ID28195 - 12/02/2013 13:43:35 - (Dru) - in conclusione e un poco banalmente ma non troppo...

essendo la contraddizione originaria noi viviamo nell'errore, ma appunto viviamo , e credere (fede) che sia possibile questo è vivere in questo mondo di credenze che le cose dal nulla divengono, il passaggio alla verità è superare la contraddizione e cioè è negare il contenuto della credenza (fede) che le cose divengano nichilisticamente, ma la coscienza occidentale che si alimenta di questo assurdo è contaminata da questo errore.

ID28208 - 13/02/2013 07:59:42 - (Dru) - una riflessione ulteriore

conosco diverse persone che per stanchezza fisica (fisica della mente,vecchiaia) o come paravento si nascondono sempre dietro a questa frase..." io non leggo più di 2 righe , o , non potresti essere un poco più sintetico quando scrivi ?" ma siamo sicuri che non sia invece la cultura che vuole sempre più la sintesi ? la sintesi delle parti, lo slogan è una sintesi. Ad esempio di tutto quanto scritto adesso dico: Conosco la sintesi. La prima e le ultime due parole scritte, ma questa sintesi dice lo stesso di quello che ho scritto ?

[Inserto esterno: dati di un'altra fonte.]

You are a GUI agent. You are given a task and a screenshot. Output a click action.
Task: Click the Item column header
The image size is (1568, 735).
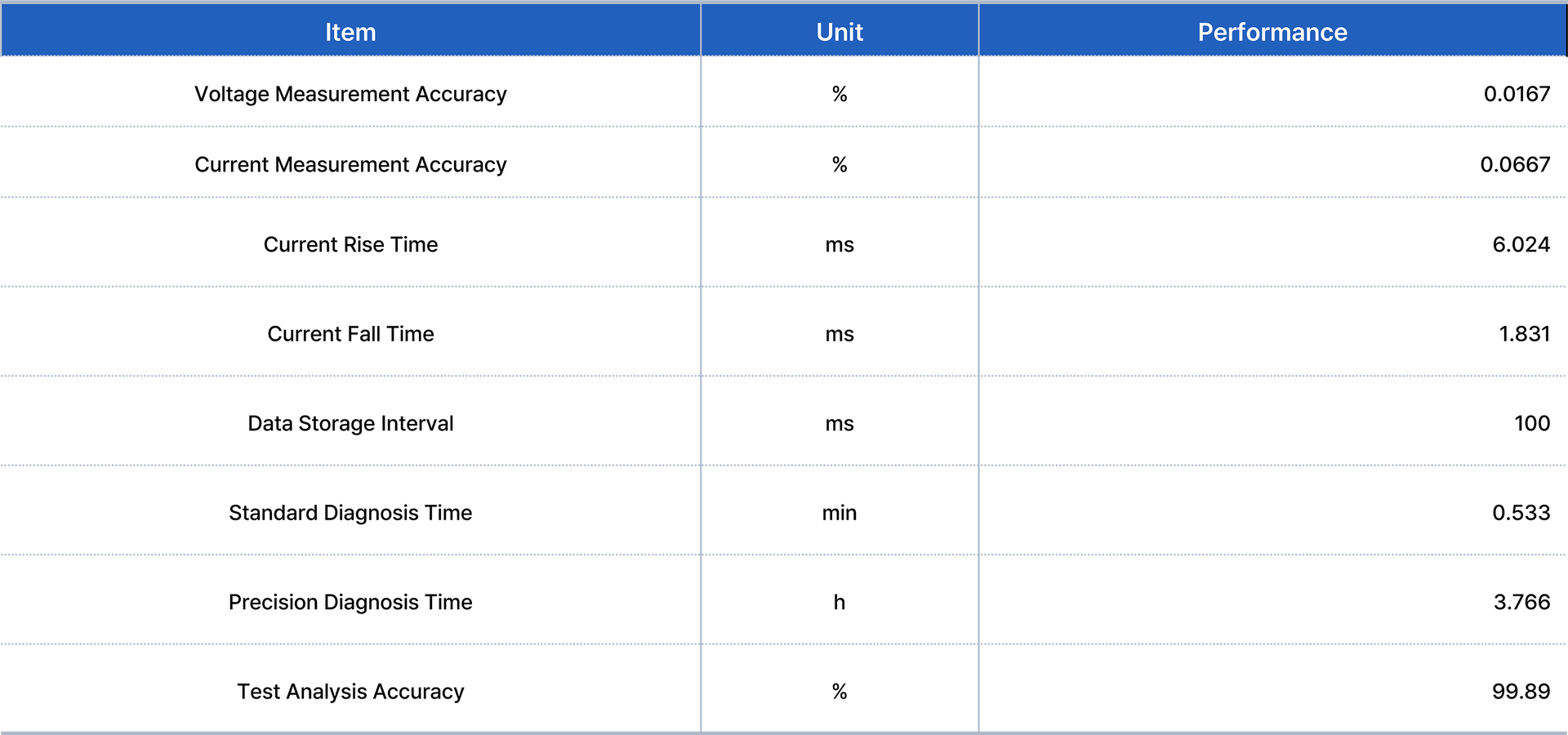(x=350, y=32)

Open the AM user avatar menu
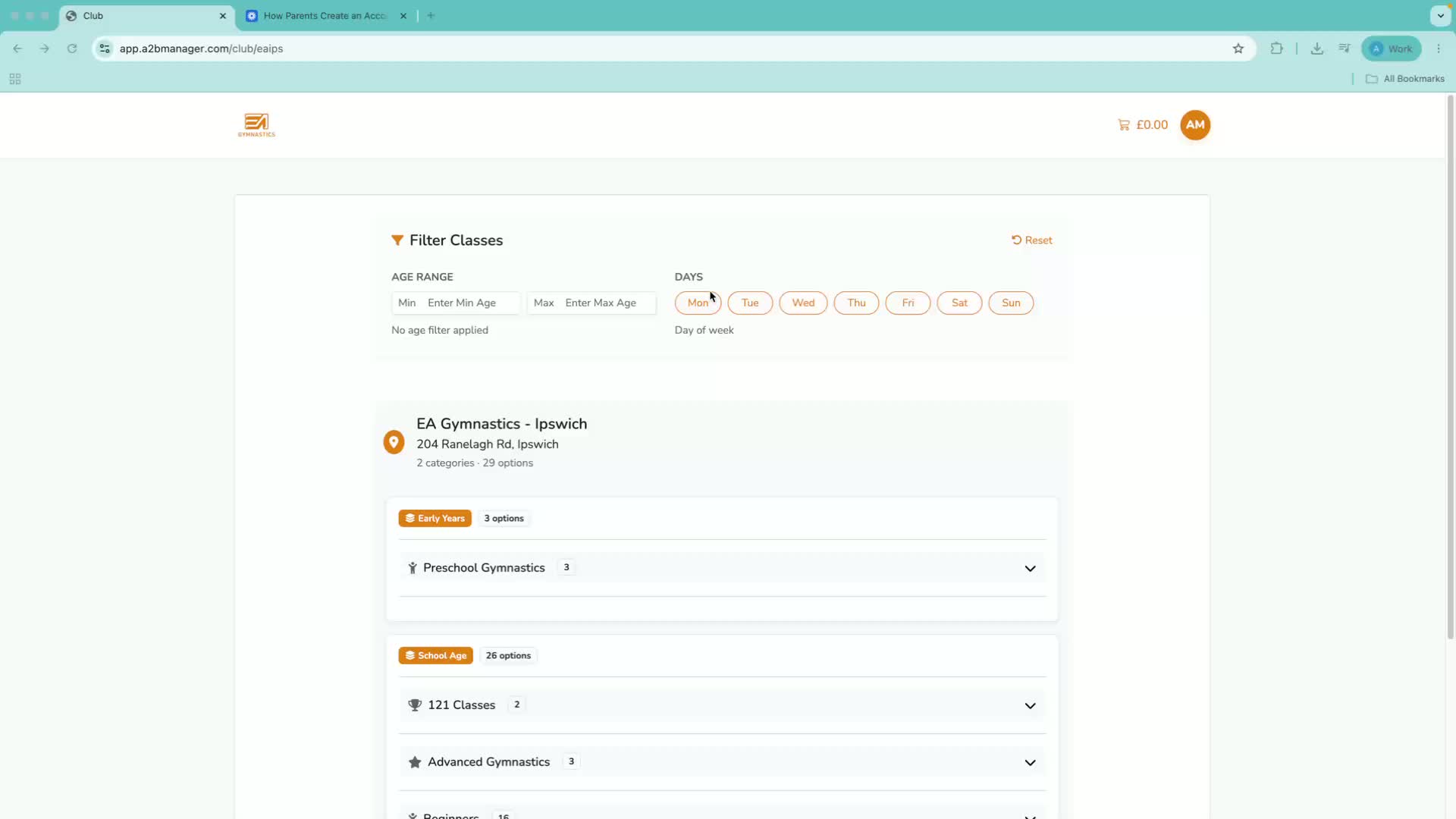[1195, 125]

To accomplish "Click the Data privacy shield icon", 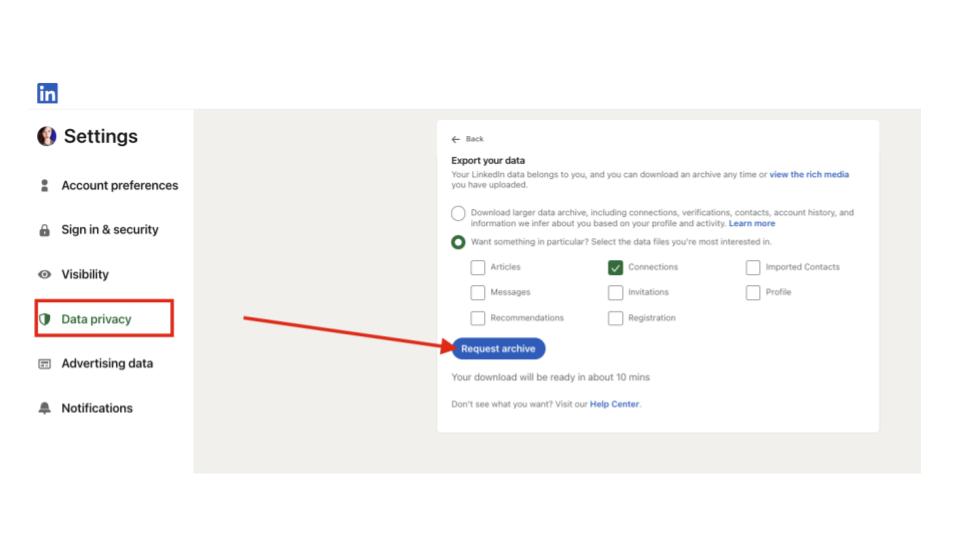I will 44,319.
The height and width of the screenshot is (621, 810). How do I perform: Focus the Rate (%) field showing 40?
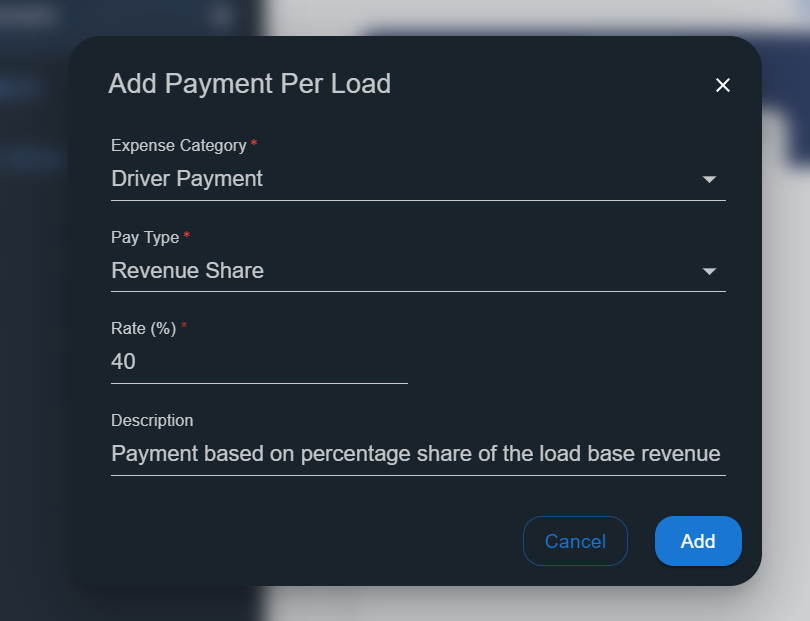click(x=259, y=362)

ID28214 - 13/02/2013 11:26:42 - (Dru) - La struttura originaria come struttura della predicazione

La struttura originaria come struttura della predicazione Si è accennato alla questione del nesso tra i significati (enti); ma come si deve concepire questo legame in riferimento al dire, cioè al senso della predicazione? È lo stesso dire al quale si rivolge, nei modi più vari, il linguaggio filosofico tradizionale? Se si pensa al nesso come al convenire di una determinazione ad un’altra, quale differenza sussiste tra l’affermazione: “Queste gote sono rosse”, se pronunciata, rispettivamente, dalla tradizione filosofica e dal dire originario? La tradizione intende il convenire del predicato al soggetto come una sintesi che presuppone la separatezza dei due. Sì che, formalmente, essa afferma A = B, cioè identifica i non identici (pone in relazione d’identità un qualcosa, sia A, a un qualcos’altro, sia B), producendo così una contraddizione, per cui A, che vorrebbe esser posto come B, non riesce

ID28216 - 13/02/2013 11:30:35 - (Dru) -

ad esserlo. Secondo la struttura predicazionale originaria, invece, il dire non è sintesi di soggetto e predicato (come se il soggetto esistesse indipendentemente dal predicato), ma è identità 18 tra la relazione del soggetto al predicato (A = B) e quella del predicato al soggetto (B = A), quindi, formalmente: (A = B) = (B = A), ossia, per tornare all’esempio, “queste–gote–che–sono–rosse” sono “l’essere–rosse–di–queste–gote”.

ID28217 - 13/02/2013 11:33:26 - (Dru) - http://www.aracneeditrice.it/pdf/2621.pdf

di Andrea dal Sasso gli ultimi due ID.